◆ Requirement ◆
Copy out everything from the line containing "lowest of the three stacked dots" down to the end of the records, both ends included, without the pictures.
** start Input material **
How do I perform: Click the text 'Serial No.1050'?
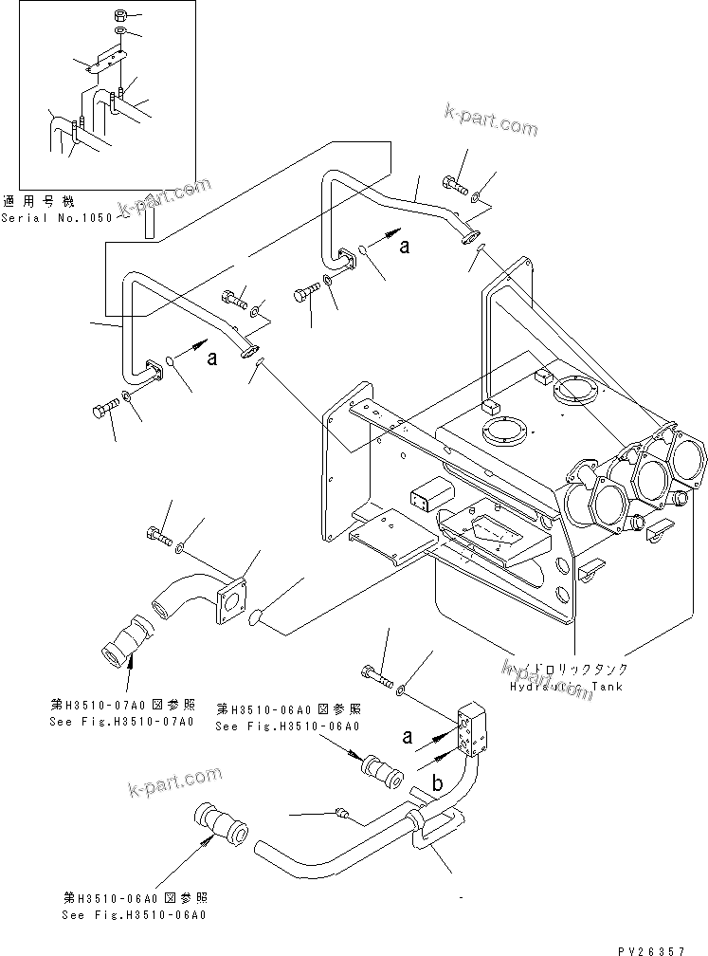pos(56,217)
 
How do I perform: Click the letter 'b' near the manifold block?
pos(437,783)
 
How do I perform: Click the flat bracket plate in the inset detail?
pos(106,63)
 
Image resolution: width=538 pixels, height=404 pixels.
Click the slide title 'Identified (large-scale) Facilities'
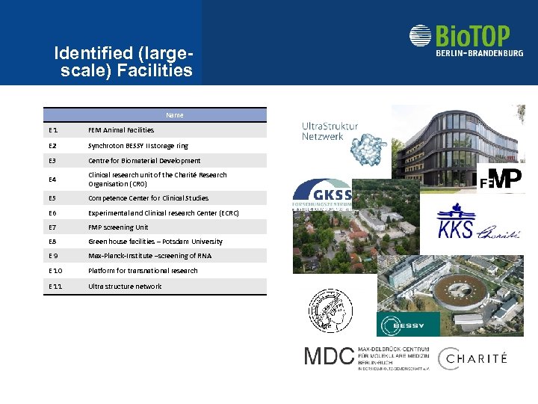click(123, 63)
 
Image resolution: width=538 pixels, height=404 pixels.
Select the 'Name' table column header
click(174, 115)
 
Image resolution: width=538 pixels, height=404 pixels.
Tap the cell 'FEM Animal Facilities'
click(121, 130)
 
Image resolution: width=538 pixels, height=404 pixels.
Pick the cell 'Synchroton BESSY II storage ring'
click(138, 146)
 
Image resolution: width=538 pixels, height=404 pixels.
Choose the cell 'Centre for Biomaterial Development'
click(144, 161)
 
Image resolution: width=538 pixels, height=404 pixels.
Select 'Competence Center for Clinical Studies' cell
click(149, 198)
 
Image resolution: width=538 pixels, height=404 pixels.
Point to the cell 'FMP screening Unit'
click(118, 227)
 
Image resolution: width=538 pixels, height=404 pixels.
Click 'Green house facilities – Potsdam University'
click(155, 242)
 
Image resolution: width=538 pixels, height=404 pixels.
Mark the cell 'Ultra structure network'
click(125, 287)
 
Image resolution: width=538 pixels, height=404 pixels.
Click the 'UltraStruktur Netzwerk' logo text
click(330, 132)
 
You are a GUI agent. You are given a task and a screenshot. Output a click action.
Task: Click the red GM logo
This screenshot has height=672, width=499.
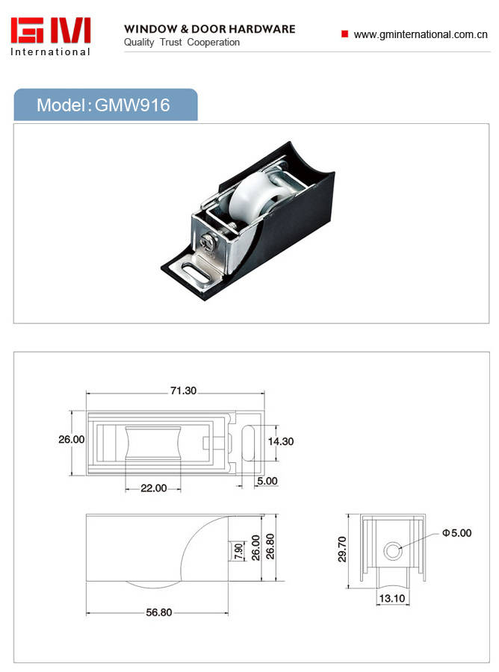pos(51,30)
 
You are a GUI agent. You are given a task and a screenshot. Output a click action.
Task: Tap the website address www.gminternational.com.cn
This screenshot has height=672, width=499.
pos(421,34)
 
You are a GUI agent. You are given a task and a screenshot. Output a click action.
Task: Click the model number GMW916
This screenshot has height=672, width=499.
pos(132,105)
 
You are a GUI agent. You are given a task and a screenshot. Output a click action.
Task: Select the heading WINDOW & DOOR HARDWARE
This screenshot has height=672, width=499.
pos(210,29)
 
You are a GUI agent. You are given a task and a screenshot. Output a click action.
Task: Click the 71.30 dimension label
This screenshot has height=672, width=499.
pos(183,391)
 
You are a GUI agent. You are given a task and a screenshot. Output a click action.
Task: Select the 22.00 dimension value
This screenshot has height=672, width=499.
pos(153,488)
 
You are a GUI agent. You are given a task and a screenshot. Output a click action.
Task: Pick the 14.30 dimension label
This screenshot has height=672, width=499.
pos(281,441)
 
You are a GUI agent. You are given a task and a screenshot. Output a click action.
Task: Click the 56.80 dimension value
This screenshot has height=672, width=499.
pos(158,612)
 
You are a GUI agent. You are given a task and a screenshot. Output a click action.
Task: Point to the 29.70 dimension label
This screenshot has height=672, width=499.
pos(341,549)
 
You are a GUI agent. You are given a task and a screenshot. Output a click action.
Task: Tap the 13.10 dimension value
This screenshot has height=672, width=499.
pos(392,598)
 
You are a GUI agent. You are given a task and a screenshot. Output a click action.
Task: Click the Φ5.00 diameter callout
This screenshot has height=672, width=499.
pos(457,533)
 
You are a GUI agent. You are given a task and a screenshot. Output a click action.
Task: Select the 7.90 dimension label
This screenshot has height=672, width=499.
pos(239,551)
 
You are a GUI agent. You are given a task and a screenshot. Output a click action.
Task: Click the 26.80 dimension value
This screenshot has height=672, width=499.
pos(270,547)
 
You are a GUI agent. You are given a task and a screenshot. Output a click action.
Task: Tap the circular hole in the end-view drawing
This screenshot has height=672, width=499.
pos(393,551)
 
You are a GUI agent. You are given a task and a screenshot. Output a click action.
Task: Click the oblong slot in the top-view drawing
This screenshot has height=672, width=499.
pos(249,443)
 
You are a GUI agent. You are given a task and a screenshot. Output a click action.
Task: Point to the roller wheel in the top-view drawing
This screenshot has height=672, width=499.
pos(153,443)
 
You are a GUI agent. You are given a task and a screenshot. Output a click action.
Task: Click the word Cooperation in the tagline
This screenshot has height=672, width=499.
pos(214,43)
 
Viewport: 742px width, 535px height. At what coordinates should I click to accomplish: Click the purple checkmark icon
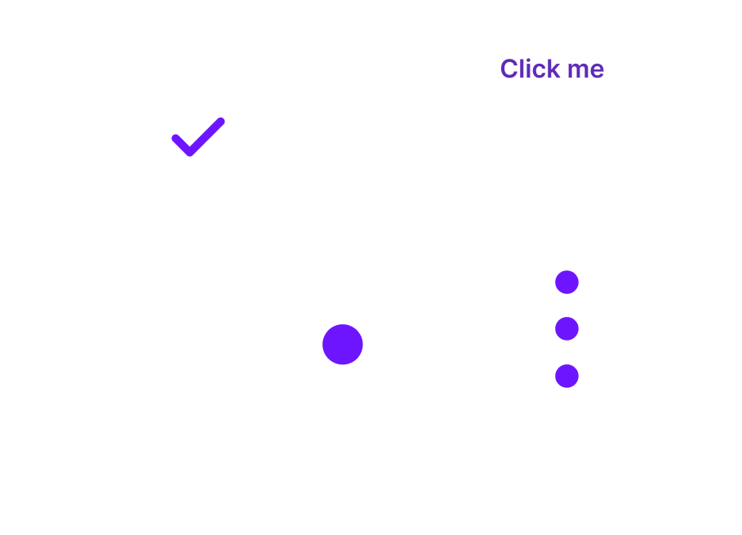(x=198, y=137)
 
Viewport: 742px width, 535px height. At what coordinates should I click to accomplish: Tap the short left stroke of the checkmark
(x=182, y=145)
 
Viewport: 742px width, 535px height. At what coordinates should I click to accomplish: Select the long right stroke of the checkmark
(x=206, y=137)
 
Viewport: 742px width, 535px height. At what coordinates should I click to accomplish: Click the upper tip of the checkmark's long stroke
(x=221, y=121)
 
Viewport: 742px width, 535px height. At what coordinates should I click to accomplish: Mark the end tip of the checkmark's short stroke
(x=175, y=138)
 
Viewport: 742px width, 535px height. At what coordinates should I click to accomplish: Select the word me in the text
(x=586, y=71)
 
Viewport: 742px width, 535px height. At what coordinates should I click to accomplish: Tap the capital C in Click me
(x=509, y=69)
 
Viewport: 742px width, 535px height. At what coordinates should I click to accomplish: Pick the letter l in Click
(x=523, y=69)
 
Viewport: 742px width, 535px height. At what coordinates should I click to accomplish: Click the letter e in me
(x=598, y=71)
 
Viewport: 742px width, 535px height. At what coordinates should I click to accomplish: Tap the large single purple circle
(x=343, y=344)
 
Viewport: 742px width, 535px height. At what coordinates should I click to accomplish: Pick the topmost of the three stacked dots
(x=567, y=282)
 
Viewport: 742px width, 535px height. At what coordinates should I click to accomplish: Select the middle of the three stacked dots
(x=567, y=328)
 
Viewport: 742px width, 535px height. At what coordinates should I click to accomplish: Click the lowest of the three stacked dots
(x=567, y=376)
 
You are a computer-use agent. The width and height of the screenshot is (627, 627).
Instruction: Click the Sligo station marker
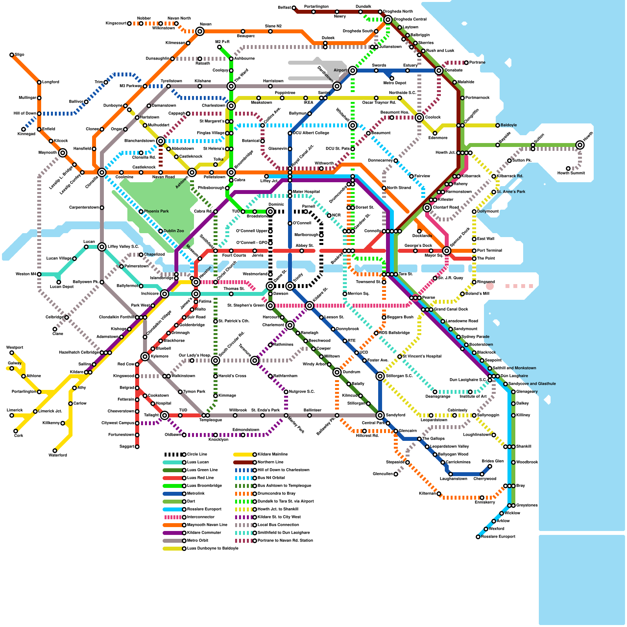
** end Input material **
◆ Answer to the task ◆
Viewport: 742px width, 535px height. At what coordinates should I click to accomplish: Click the lowest of the three stacked dots
(x=567, y=376)
 
You are a computer-use agent. The width and height of the screenshot is (627, 627).
Instruction: Click the Sligo station marker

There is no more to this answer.